Aparté : décalage car double jeu, aparté trahit les vrais sentiments d’Araminte, le doute avec interrogative
négative presque question rhétorique (savoir énoncif et énonciatif au plus fort). Scène qui se déroule selon 3
perspectives (visibles particulièrement grâce aux apartés), chacune offre une interprétation différente :
dialogue entre les personnages et chacun avec lui-même (et le spectateur) où la vérité se dévoile.
Justification de ce choix en excluant l’idée de mariage intéressé, mariage d’affaire avec la négation totale et
et le conditionnel + l’adjectif péjoratif « procès douteux »

DORANTE. − Je vous ai assuré que vous le gagneriez, Madame : douteux, il ne l’est point.
Dorante regimbe. Changement de posture avec verbe de certitude et de victoire. Contestation avec
antéposition de « douteux » pour le mettre en valeur puis le nier avec négation totale.

ARAMINTE. − N’importe, achevez. Non, Monsieur, je suis chargé de sa part de vous assurer que la seule
justice qu’elle rend à votre mérite la détermine.
Locution « n’importe » qui dit le caractère indifférent du propos de Dorante, balayé par ce simple mot. Ne
fait pas cas de son expertise, participe de la dureté d’Araminte à l’égard de Dorante. « achevez », même
possible double interprétation, pourrait demander à Dorante de finir la lettre ou d’enfin se déclarer.
Polysémie de « achevez », elle le tue... Renforcement du rejet du mariage d’intérêt avec l’adverbe « non »
qui récuse de nouveau avec cette autre négation. « la seule justice », adjectif qui singularise et met en
exergue la justice d’Araminte et le mérite du comte (ironie et critique sous-jacente d’une société qui n’est
pas fondée sur le mérite d’où la nécessité de stratagème).

DORANTE, à part. − Ciel ! je suis perdu. (Haut.) Mais, Madame, vous n’aviez aucune inclination pour lui.
Interjection avec exclamatif « Ciel » dit le désespoir absolu, en appelle à une autorité supérieure.
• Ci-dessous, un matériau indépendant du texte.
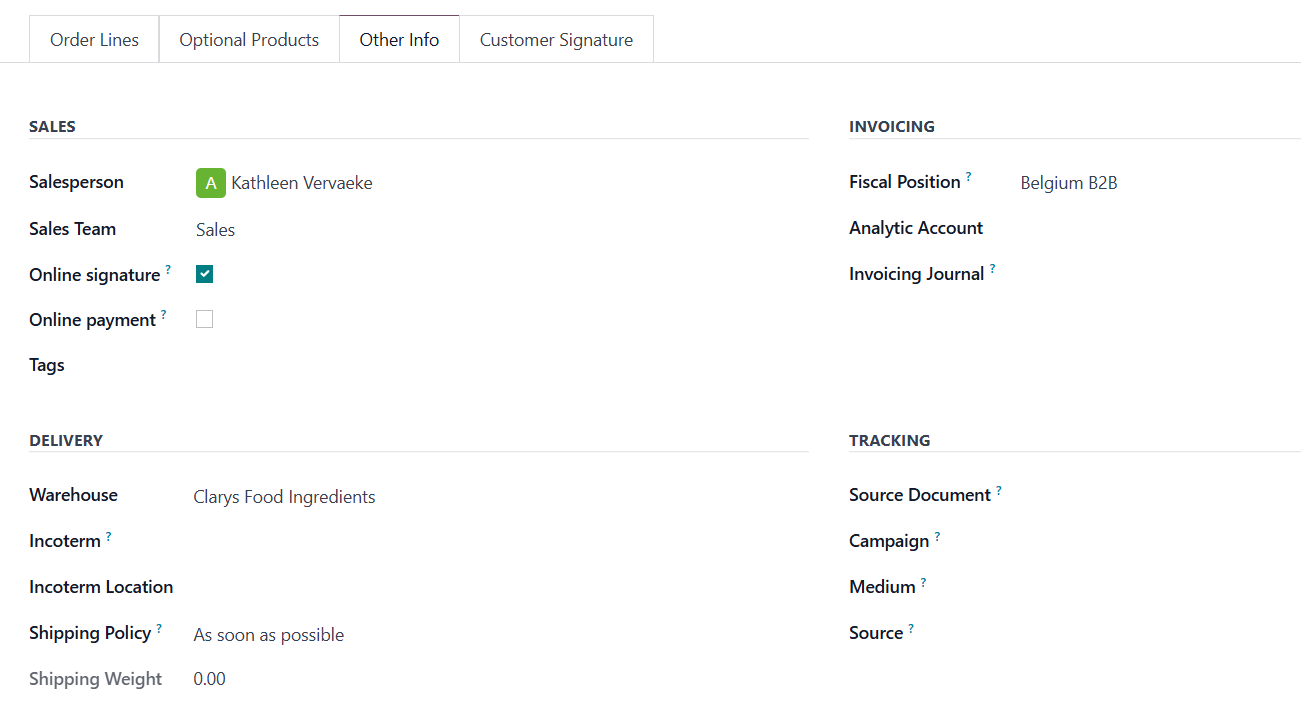
Task: Go to the Customer Signature tab
Action: click(556, 40)
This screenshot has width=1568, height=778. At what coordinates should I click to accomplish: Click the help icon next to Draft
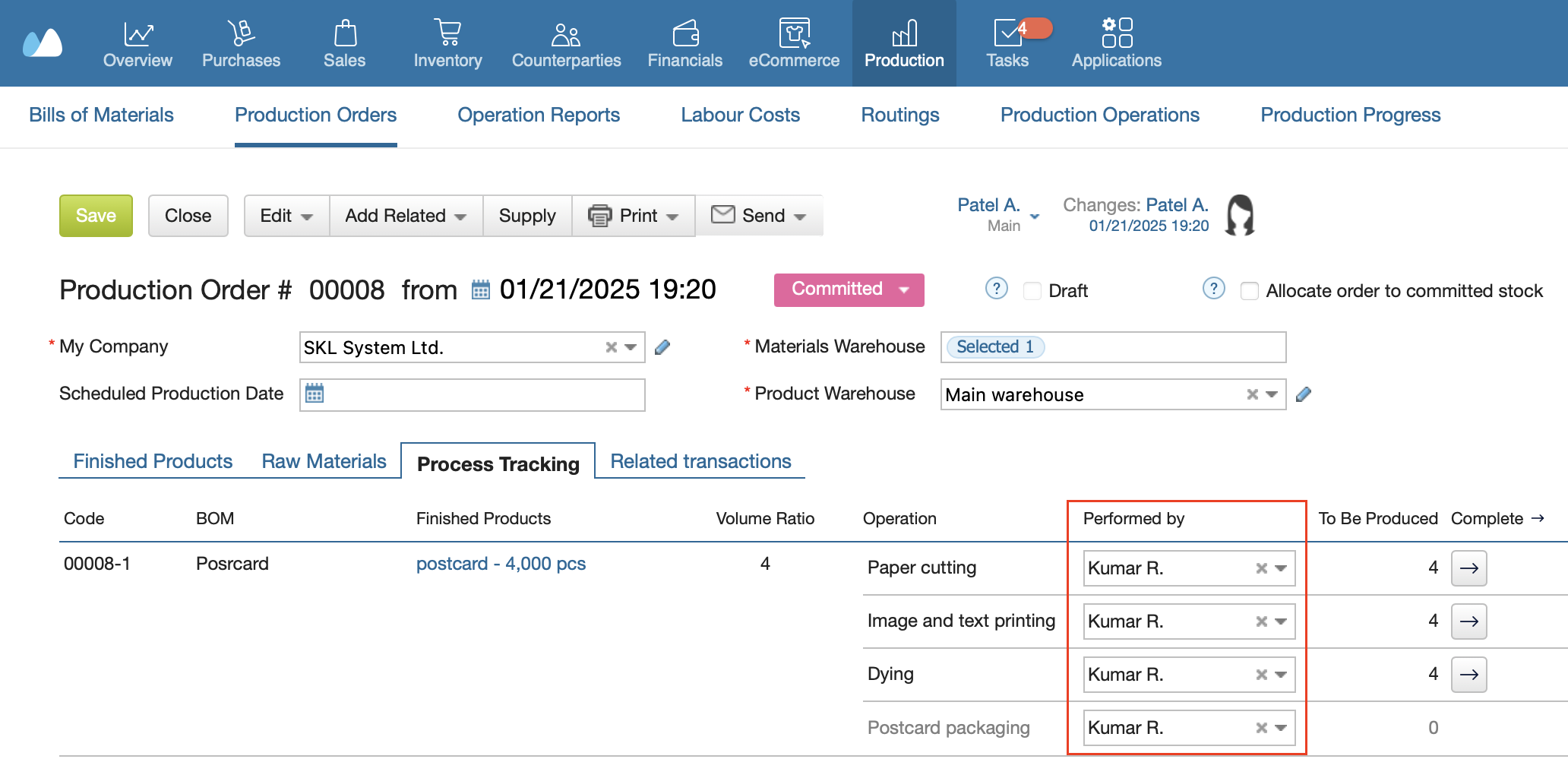(x=996, y=289)
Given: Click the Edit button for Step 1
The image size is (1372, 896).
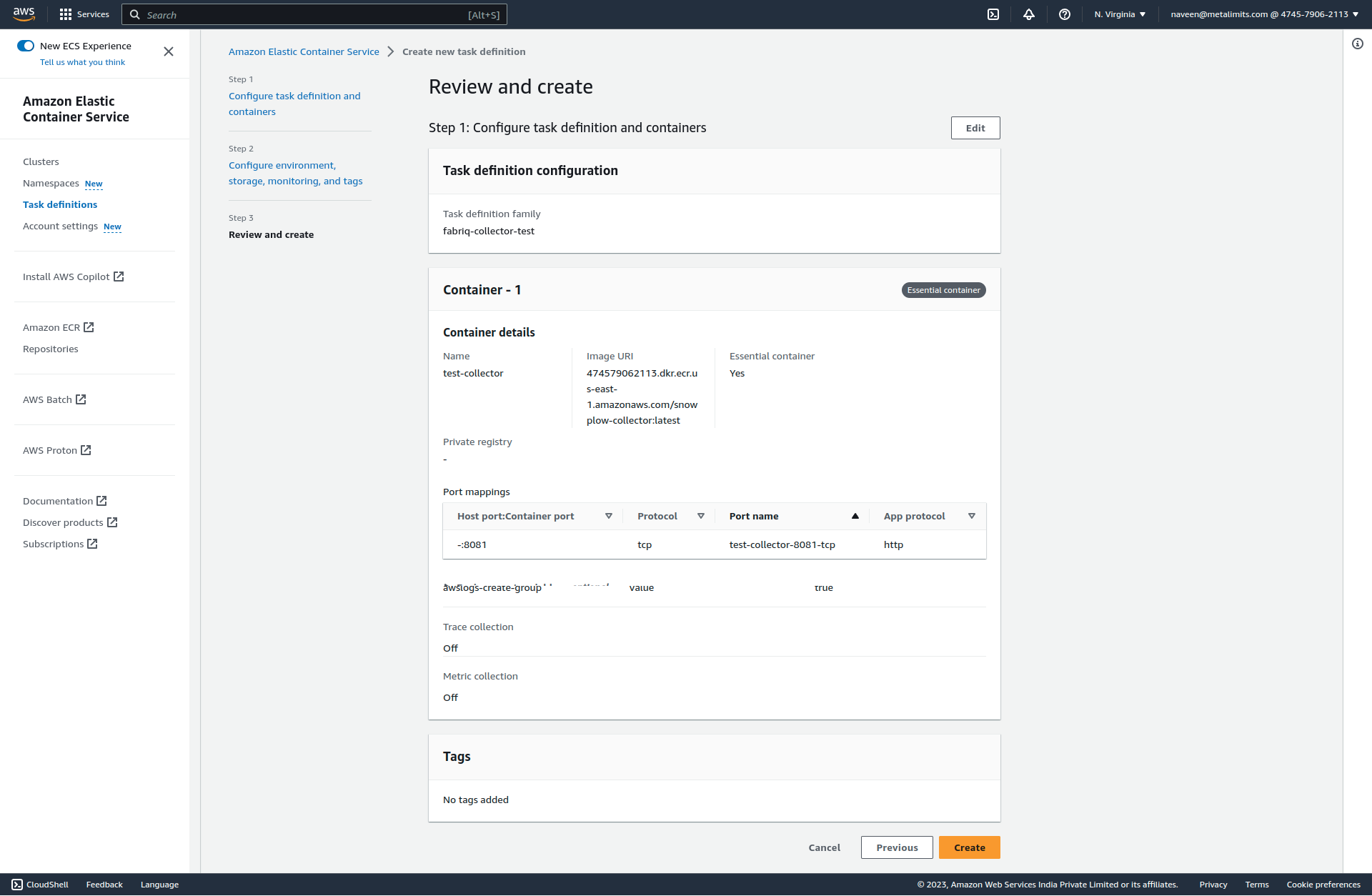Looking at the screenshot, I should click(x=975, y=127).
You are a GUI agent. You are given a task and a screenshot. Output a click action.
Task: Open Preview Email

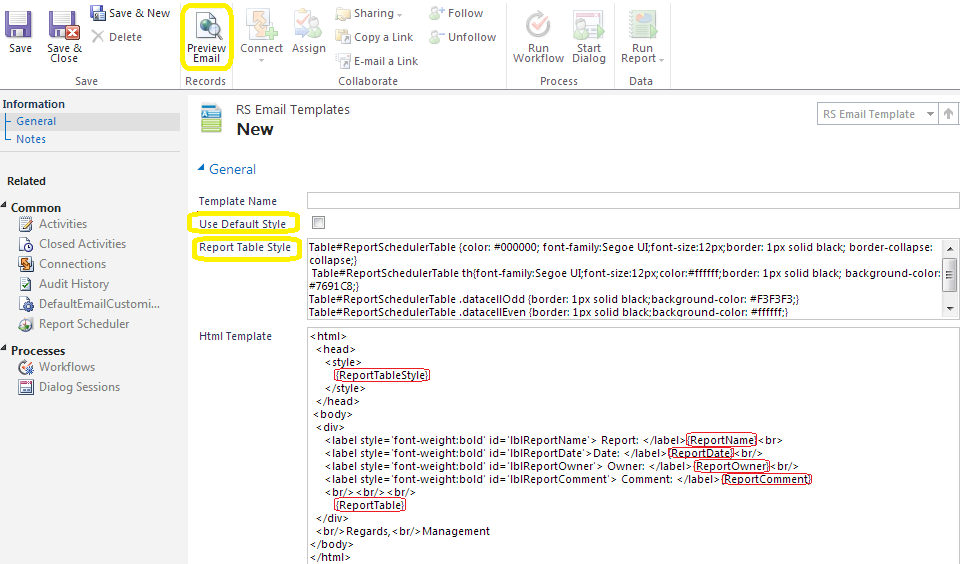coord(207,27)
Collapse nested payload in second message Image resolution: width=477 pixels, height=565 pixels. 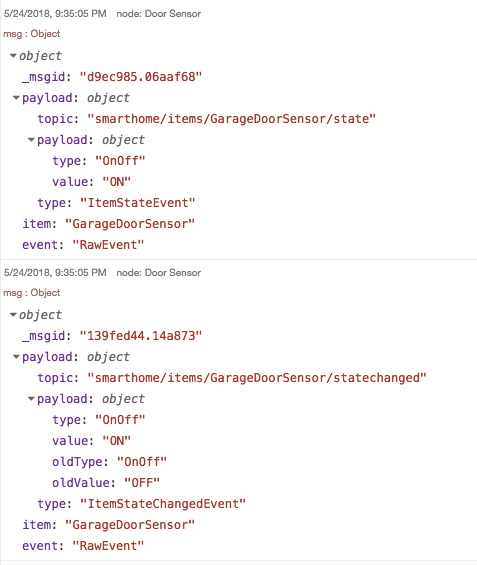coord(31,399)
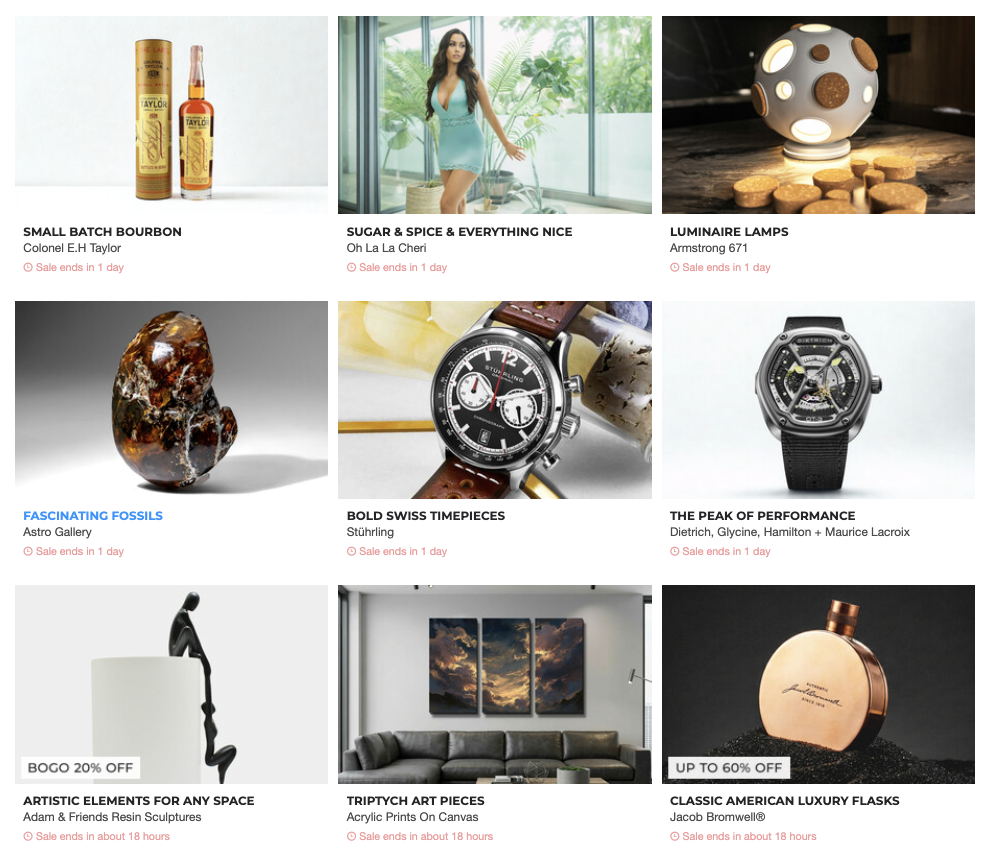This screenshot has height=864, width=990.
Task: Click the UP TO 60% OFF badge
Action: pos(729,768)
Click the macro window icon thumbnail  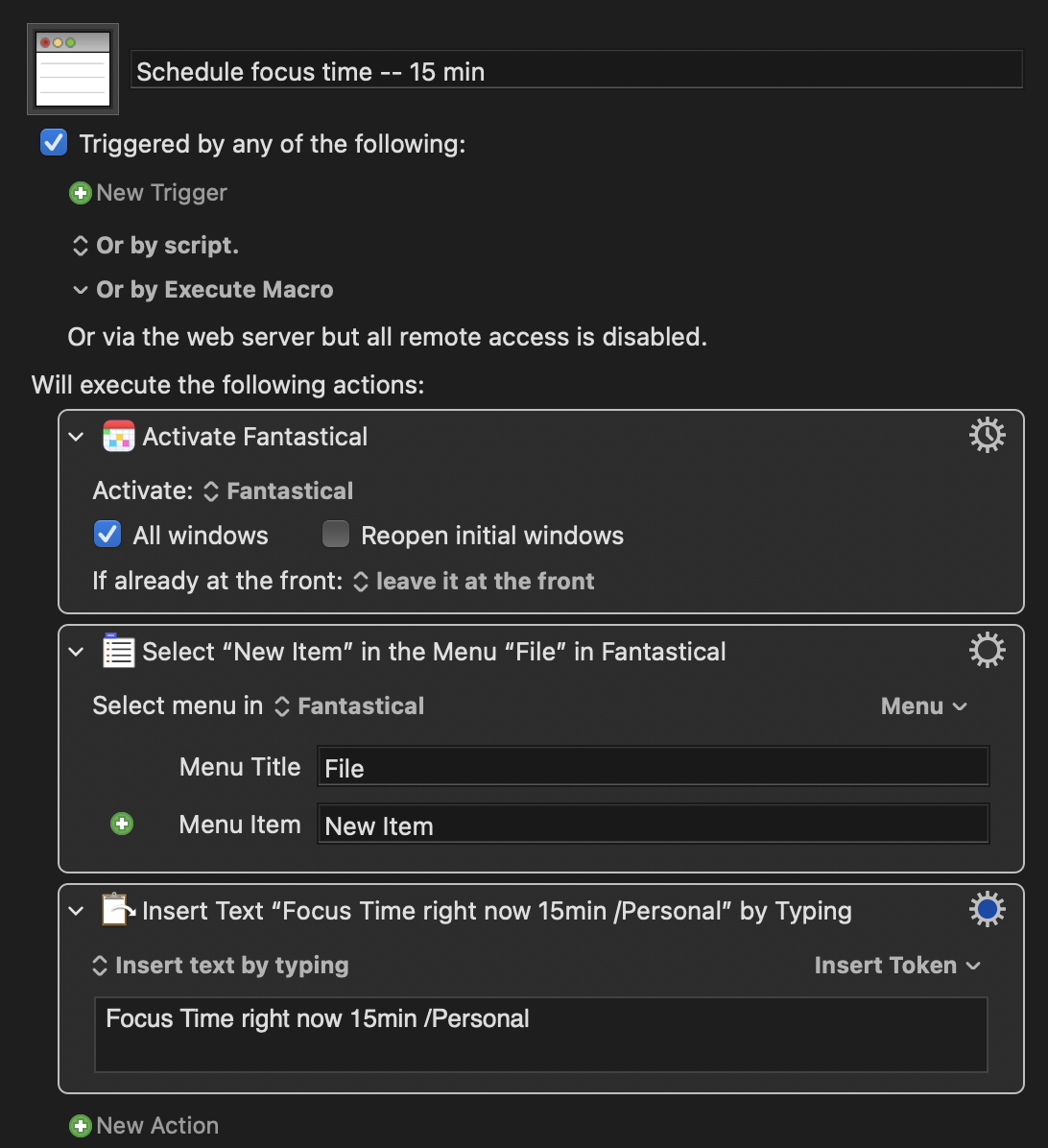pyautogui.click(x=73, y=69)
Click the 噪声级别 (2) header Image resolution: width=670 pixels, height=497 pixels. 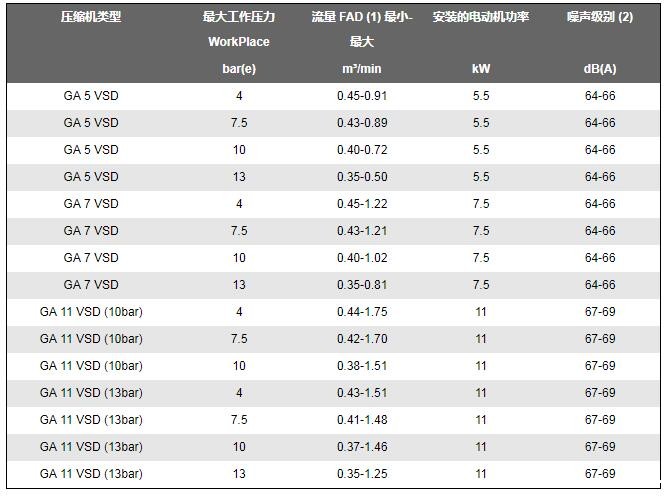(x=600, y=17)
Passé
composé comme action faite, sonne le glas.
Opposition avec la conjonction de coordination « mais ». Déterminant négatif, quantification nulle
« aucune ».

ARAMINTE. − Achevez, vous dis-je… Qu’elle rend à votre mérite la détermine… Je crois que la main
vous tremble ! vous paraissez changé. Qu’est−ce que cela signifie ? Vous trouvez-vous mal ?
Répétition du « achevez », caractère implacable d’Araminte, nouvel impératif. Répétition des qualités du
comte et de sa détermination, souffrance de Dorante à travers sa réaction. Verbes modaux « je crois »,
« vous paraissez ».

DORANTE. − Je ne me trouve pas bien, Madame.

ARAMINTE. − Quoi ! si subitement ! cela est singulier. Pliez la lettre et mettez : À Monsieur le Comte
Dorimont. Vous direz à Dubois qu’il la lui porte. (À part.) Le cœur me bat ! (À Dorante.) Voilà qui est écrit
tout de travers ! Cette adresse-là n’est presque pas lisible. (À part.) Il n’y a pas encore là de quoi le
convaincre.
Le cœur me bat ! : signe du trouble, de l'émoi en aparté qui révèle ses véritables sentiments
Voilà qui est écrit tout de travers ! Cette adresse-là n’est presque pas lisible. : critique de Dorante avec mise
en avant avec présentatif et syntagme adverbiale de manière qui décrit la faute, renforcé par « tout ».
Exclamation qui renforce cette réprimande de la maladresse de Dorante, image du valet empoté qui remplit
mal ses fonctions. Effet comique de cette réprimande pour le lecteur.
Trouble de Dorante à travers la manifestation physique de l’écriture

DORANTE, à part. − Ne serait-ce point aussi pour m’éprouver ? Dubois ne m’a averti de rien.